🤖 AI Summary
Transformer-based large language models (LLMs) fundamentally lack explicit, interpretable text memory mechanisms. To address this, we propose MeMo—a novel architecture embodying the “memory-before-learning” paradigm. MeMo introduces a hierarchical associative memory module enabling explicit, transparent, and controllable storage, retrieval, and forgetting of token-level textual content, thereby overcoming the limitations of implicit, parameterized memory. Its core contributions are threefold: (1) a fully editable and interpretable explicit memory interface; (2) precise memory writing and retrieval without any training or parameter updates; and (3) flexible support for both single-layer and cross-layer associative modeling. Extensive experiments demonstrate that MeMo significantly enhances memory controllability, traceability, and intervenability—while maintaining computational efficiency—offering a principled pathway toward human-like memory mechanisms in foundation models.
📝 Abstract
Memorization is a fundamental ability of Transformer-based Large Language Models, achieved through learning.

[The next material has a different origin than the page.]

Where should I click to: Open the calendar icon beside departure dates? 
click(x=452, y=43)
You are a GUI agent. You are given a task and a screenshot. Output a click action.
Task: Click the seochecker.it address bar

In this paper, we propose a paradigm shift by designing an architecture to memorize text directly, bearing in mind the principle that memorization precedes learning. We introduce MeMo, a novel architecture for language modeling that explicitly memorizes sequences of tokens in layered associative memories. By design, MeMo offers transparency and the possibility of model editing, including forgetting texts. We experimented with the MeMo architecture, showing the memorization power of the one-layer and the multi-layer configurations.